Sensory properties of pound cakes baked with whey protein.
: Sandell M, Donsouzi S, Mattila S, Laaksonen O, Paraskevopoulou A
: 2015
Bakery products constitute one of the most consumed foods in the world. Ingredients such as flour, egg proteins, sugar and fat play an important functional role in the structure and textural properties of cakes. The partial replacement of eggs with whey protein isolate has led in the production of cakes with similar quality in terms of appearance and texture in comparison to cakes produced using only egg proteins. Additionally, the cakes produced with a mixture of egg and whey protein solution appeared to have a lower rate of staling, while the addition of a combination of hydrocolloids enhanced the quality and mechanical properties of the produced cakes.
Our aim was to study sensory properties and pleasantness of pound cakes produced with different protein treatments. Three types of cakes were baked with different recipes were tested in controlled sensory laboratory conditions (Functional Foods Forum, ISO-8589). The sensory evaluations were carried out during the next day of the baking. Both the triangle test for the difference testing (n = 9 subjects, 3 replicates) and descriptive analysis for sensory profiling (n = 10 subjects, 3 replicates) with reference samples and linescale (0 = none, 10 = extremely strong) were used. Descriptive sensory profile for odour, taste, texture and flavour were developed and analysed with a trained panel.

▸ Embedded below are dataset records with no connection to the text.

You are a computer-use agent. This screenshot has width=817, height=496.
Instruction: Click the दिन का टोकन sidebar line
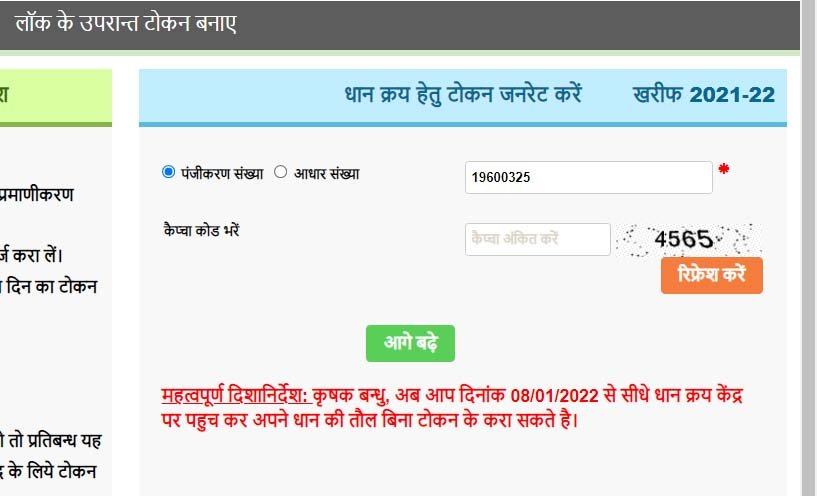pos(51,287)
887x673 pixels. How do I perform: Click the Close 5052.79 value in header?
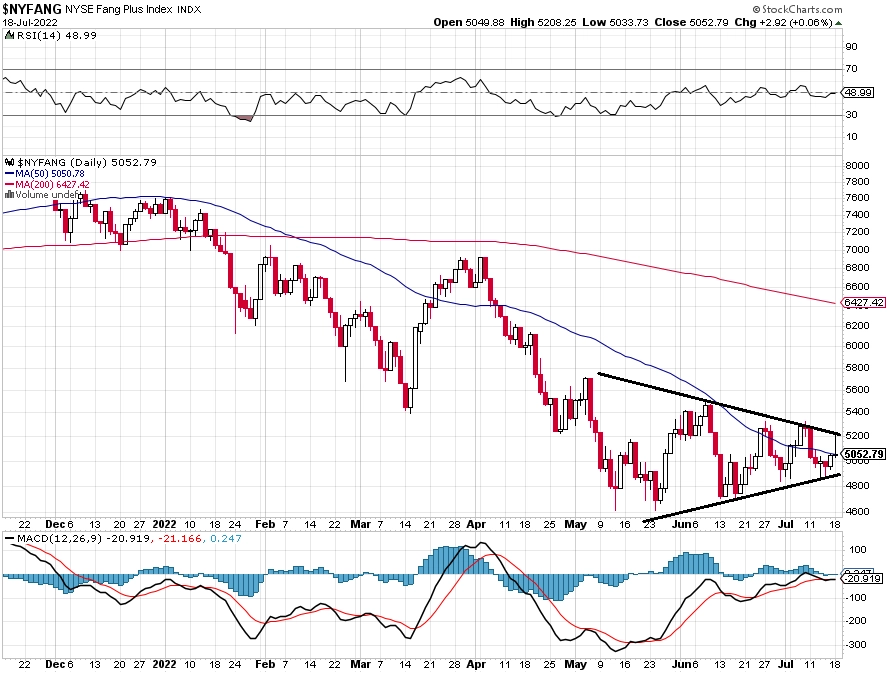tap(691, 23)
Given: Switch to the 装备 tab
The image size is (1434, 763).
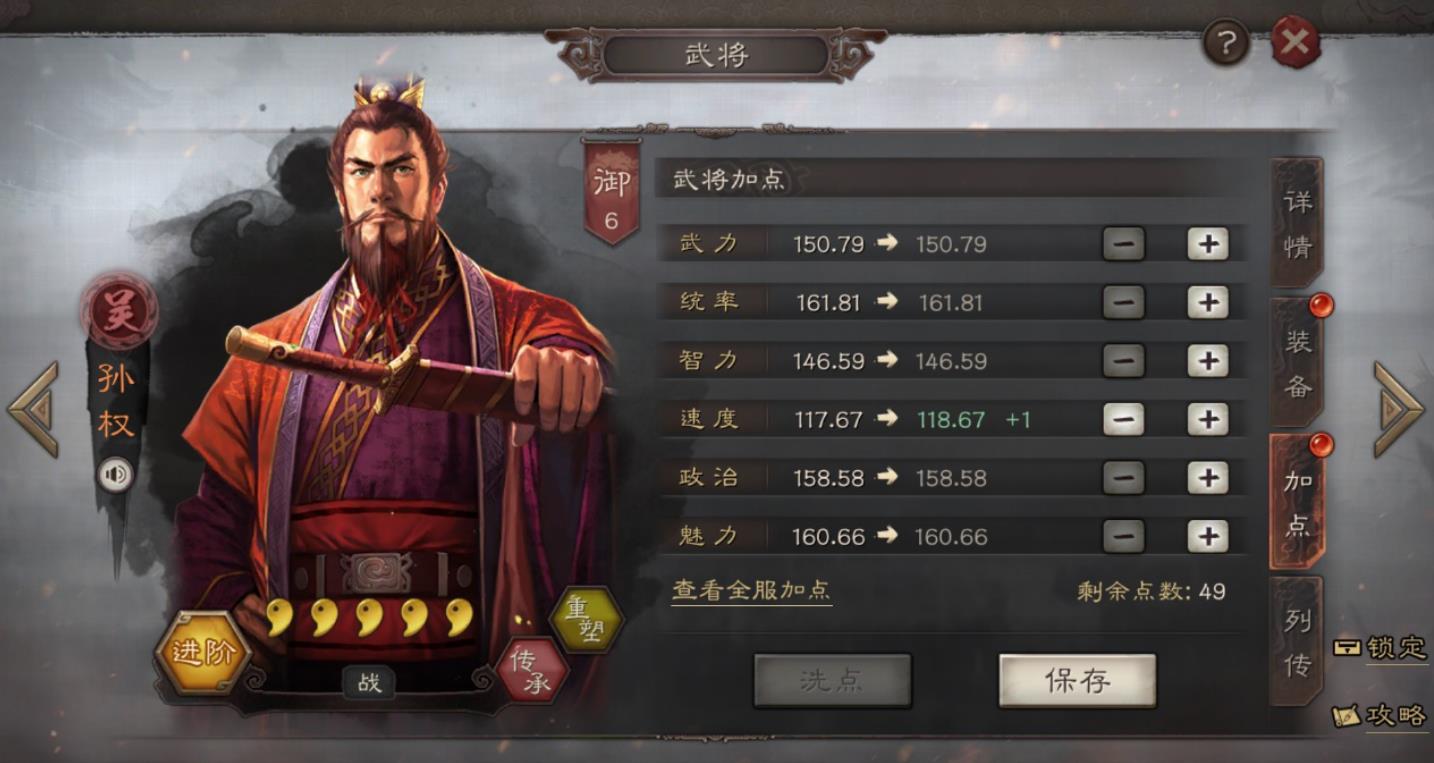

In addition, consumers (25 women and 3 men) were asked to evaluate the hedonic ratings for odour, appearance, texture and taste using 7-point verbal scale.
Based on the results sensory properties of cake samples were significantly different. Textural and visual properties had stronger influence on sensory quality differences between these pound cakes than on odour or flavour. Results show that addition of whey protein isolates was modifying more sensory tactile properties than smell and taste. It is always important to test sensory quality when replacing ingredients.